**WHAT YOU HAVE TO DO:** Which lines below include "agent"? Copy them all.

**SOURCE DATA:**
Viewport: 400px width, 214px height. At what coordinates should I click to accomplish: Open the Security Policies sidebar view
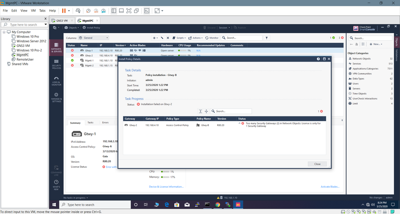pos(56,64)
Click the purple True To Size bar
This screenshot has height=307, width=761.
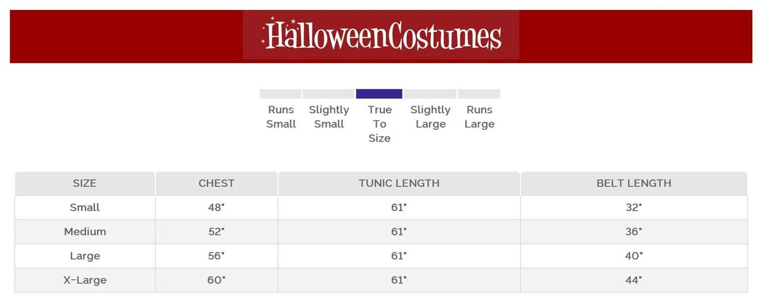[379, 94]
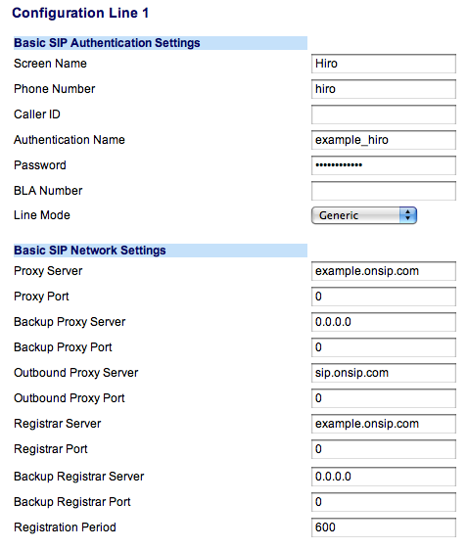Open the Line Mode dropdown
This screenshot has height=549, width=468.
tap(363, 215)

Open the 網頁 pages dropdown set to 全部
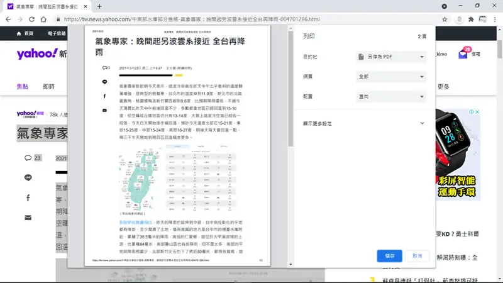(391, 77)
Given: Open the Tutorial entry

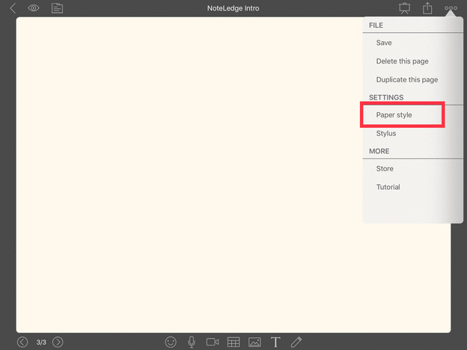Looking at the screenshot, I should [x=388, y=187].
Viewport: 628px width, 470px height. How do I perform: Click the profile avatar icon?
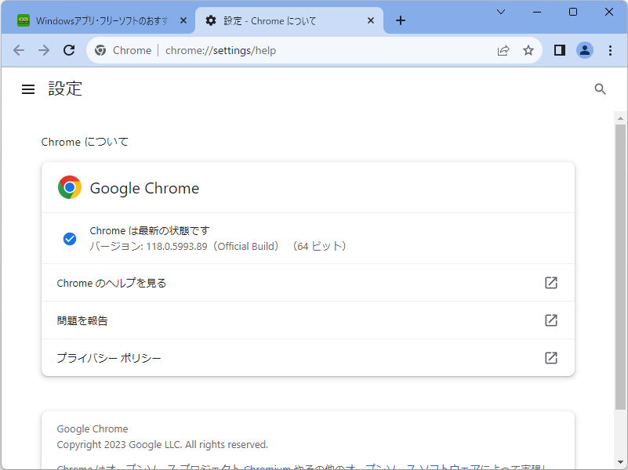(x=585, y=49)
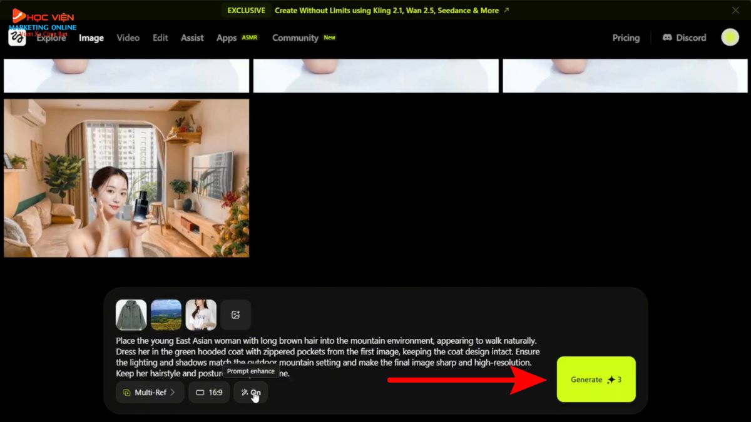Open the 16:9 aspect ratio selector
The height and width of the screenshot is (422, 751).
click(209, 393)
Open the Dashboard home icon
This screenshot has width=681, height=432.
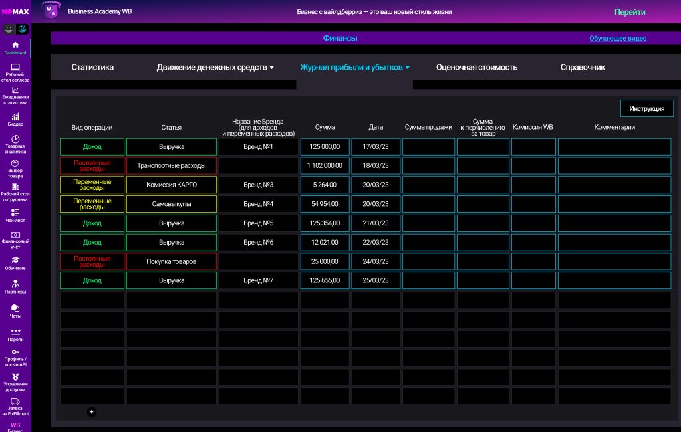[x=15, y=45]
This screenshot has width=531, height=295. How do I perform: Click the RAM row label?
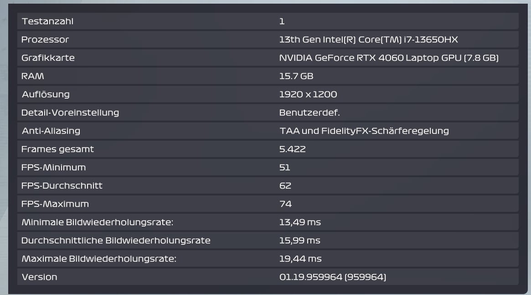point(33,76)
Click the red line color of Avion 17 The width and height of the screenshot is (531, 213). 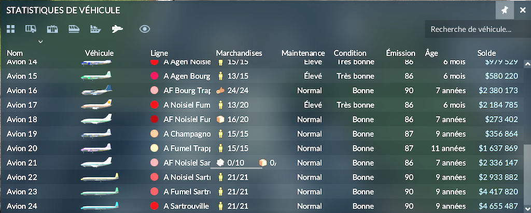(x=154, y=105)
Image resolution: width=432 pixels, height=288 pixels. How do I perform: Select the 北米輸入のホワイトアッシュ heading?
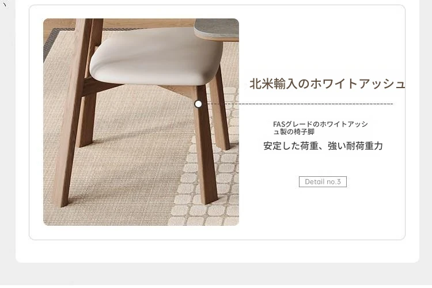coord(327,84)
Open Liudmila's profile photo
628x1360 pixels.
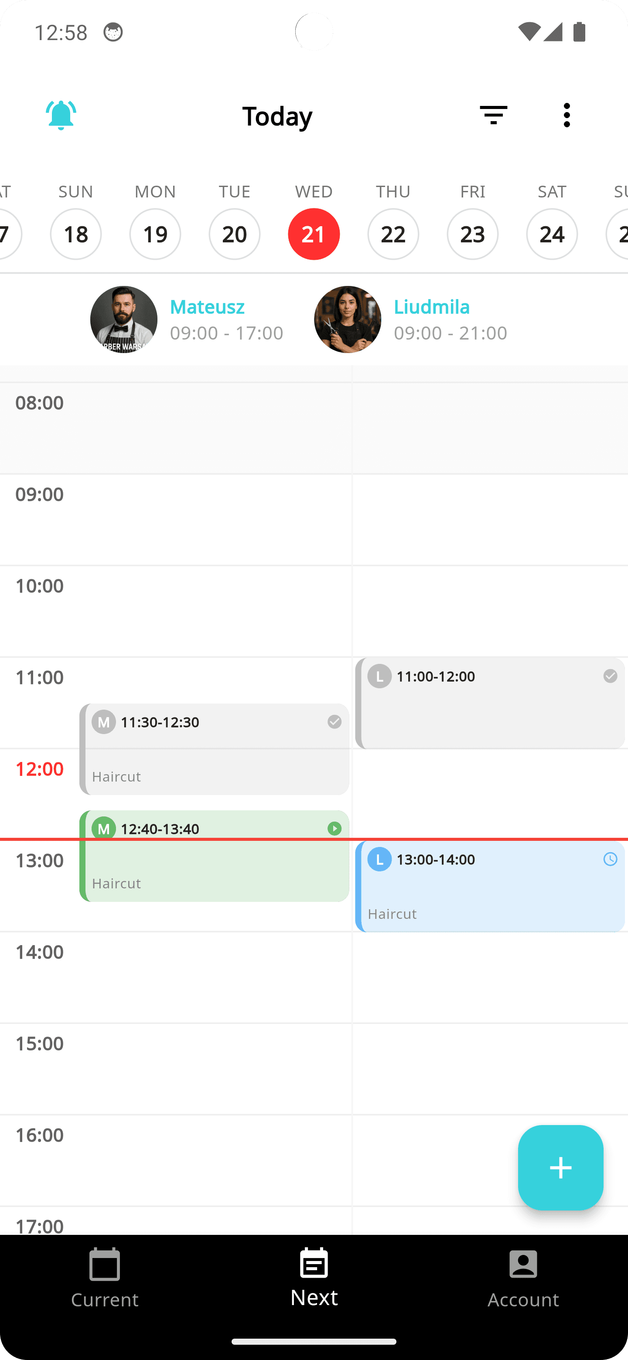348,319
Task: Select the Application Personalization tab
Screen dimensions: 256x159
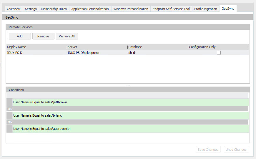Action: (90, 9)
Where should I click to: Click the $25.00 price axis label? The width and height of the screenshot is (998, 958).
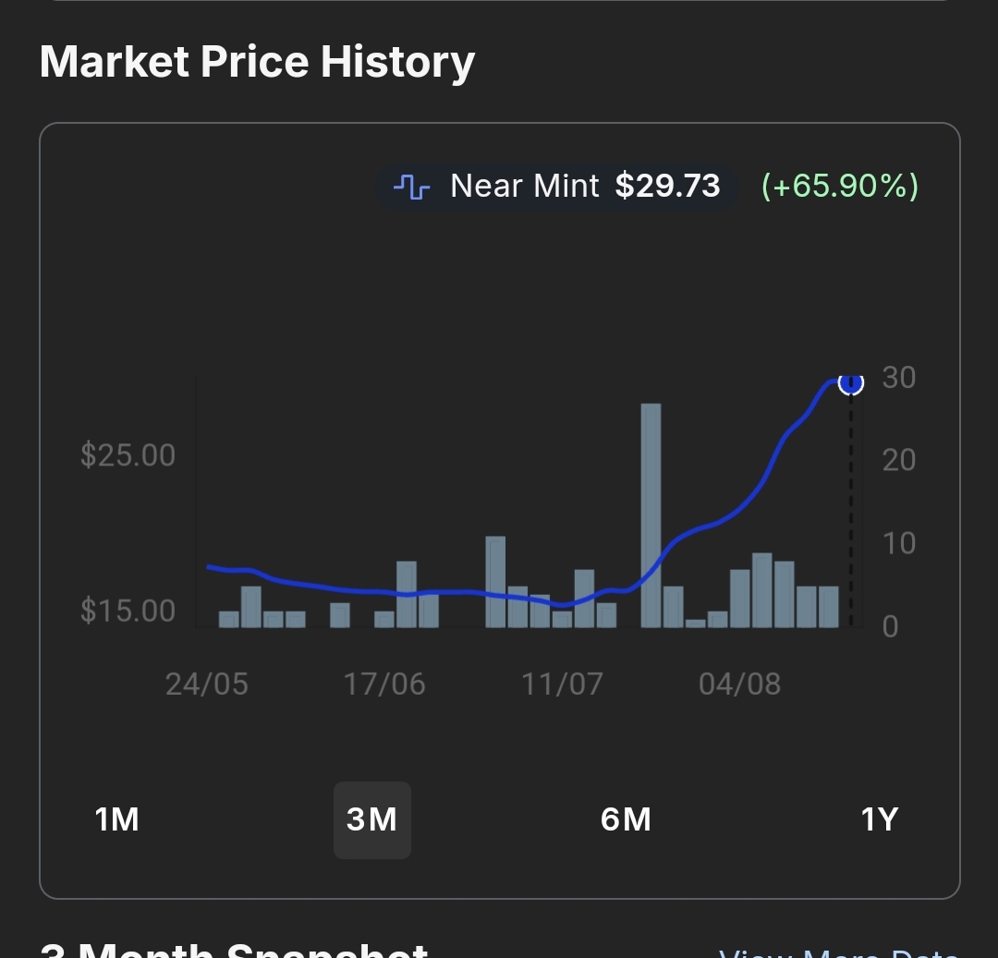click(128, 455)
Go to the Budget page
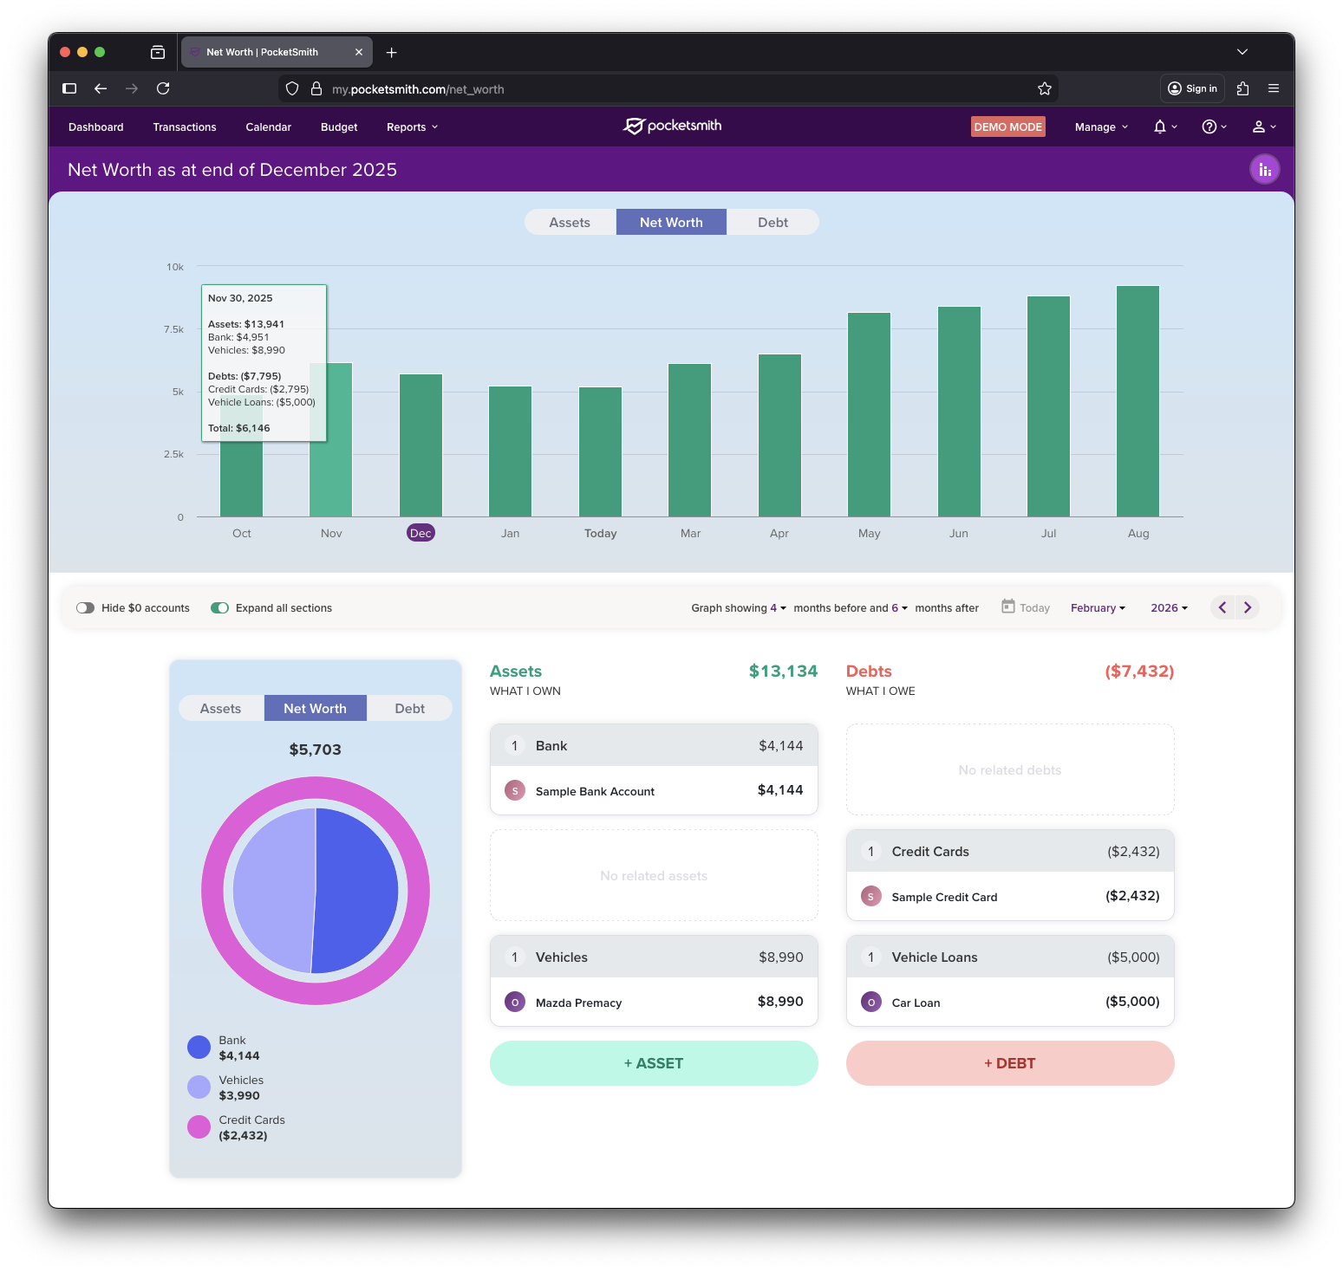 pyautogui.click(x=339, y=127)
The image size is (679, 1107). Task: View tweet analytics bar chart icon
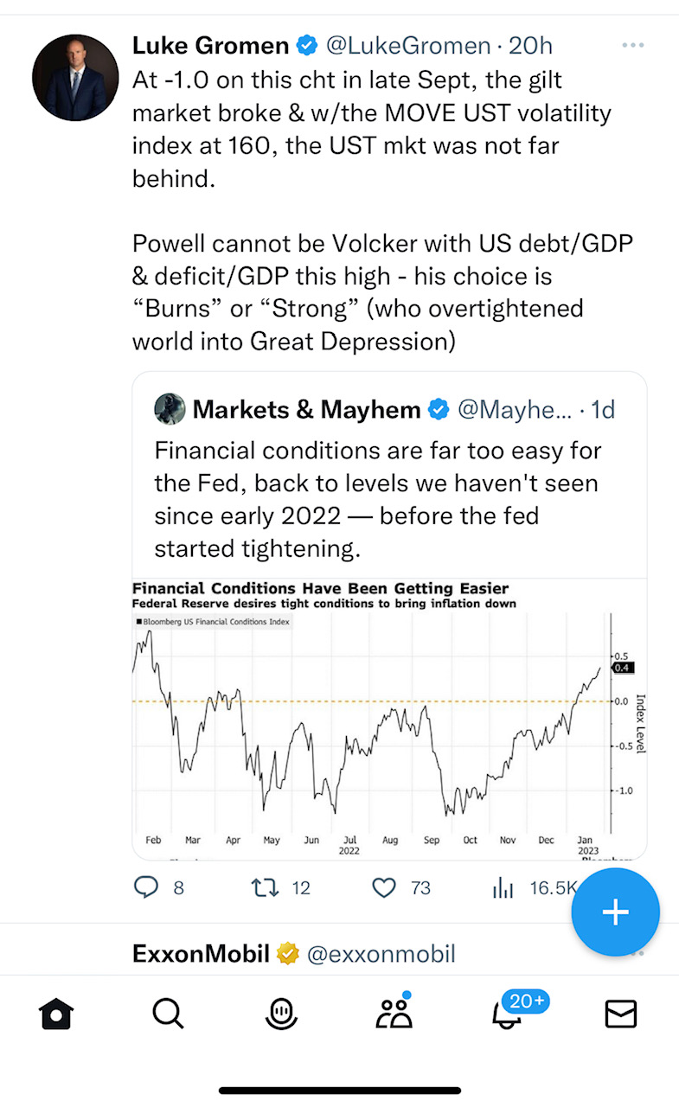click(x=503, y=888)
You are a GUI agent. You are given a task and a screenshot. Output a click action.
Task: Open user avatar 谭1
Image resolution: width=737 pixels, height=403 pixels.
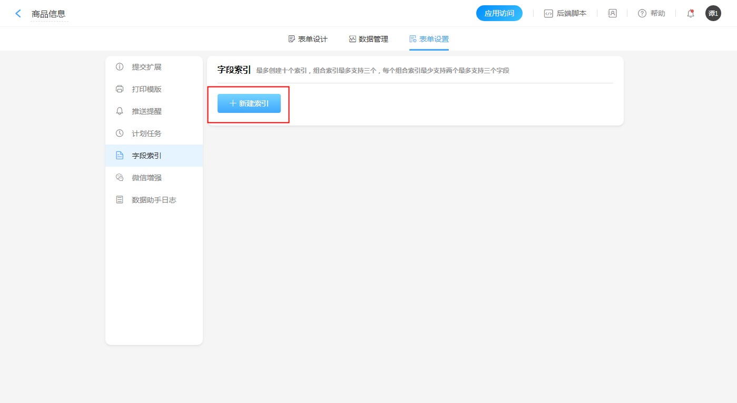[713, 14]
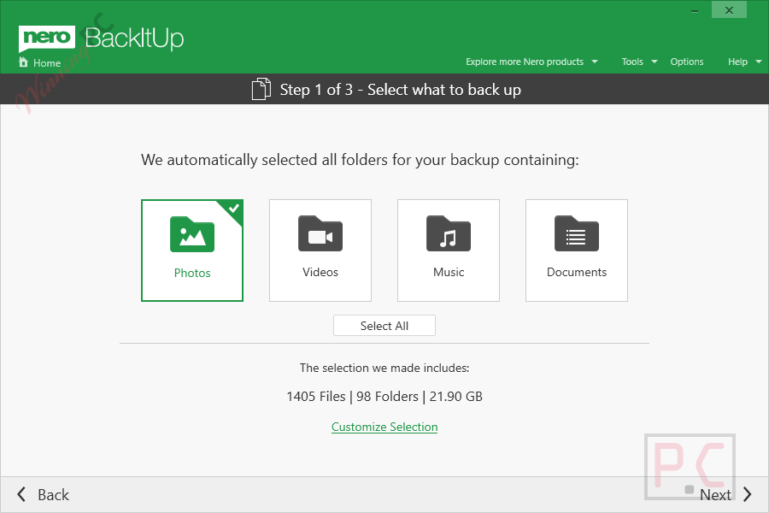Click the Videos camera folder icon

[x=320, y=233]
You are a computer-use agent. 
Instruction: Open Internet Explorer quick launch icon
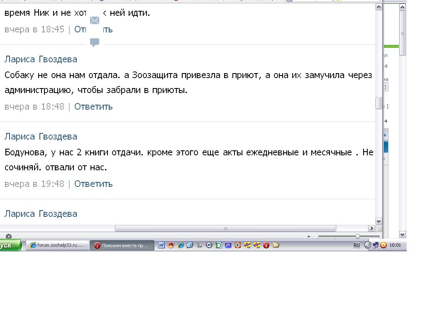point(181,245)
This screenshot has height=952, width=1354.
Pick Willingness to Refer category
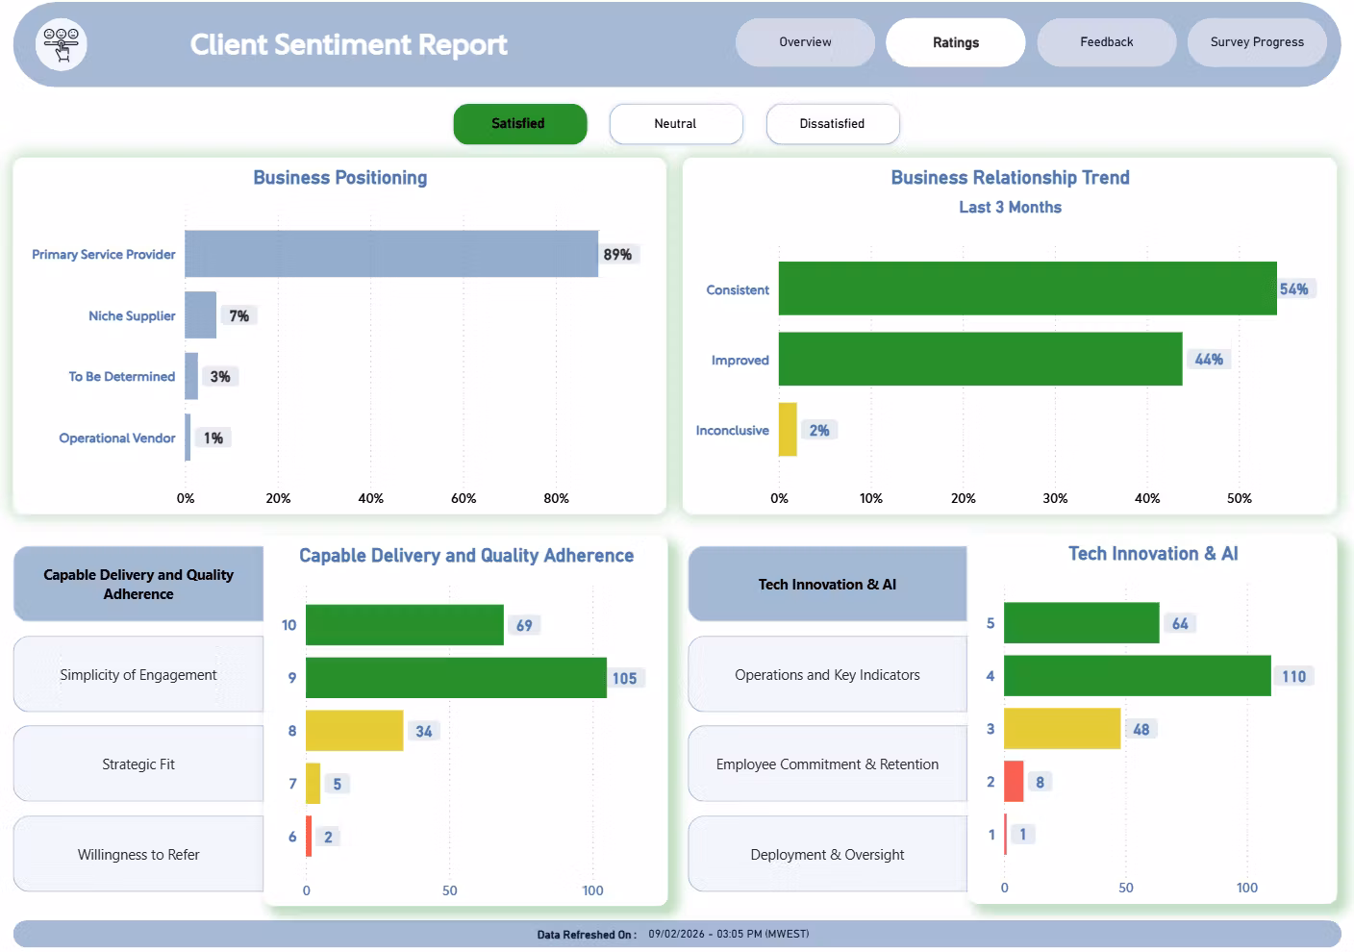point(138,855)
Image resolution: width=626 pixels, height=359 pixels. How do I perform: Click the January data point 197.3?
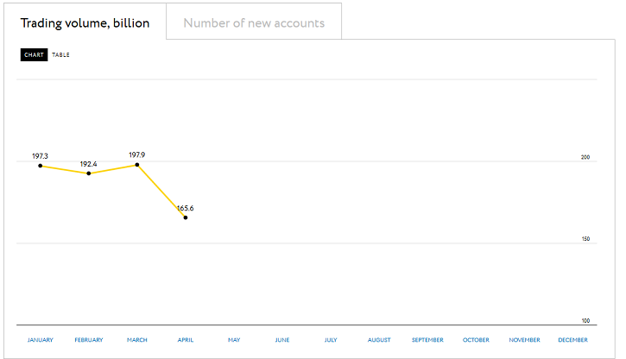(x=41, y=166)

**EXERCISE OUTPUT:**
You are a GUI agent. You are given a task and a screenshot. Output a click action.
You are a computer-use agent. 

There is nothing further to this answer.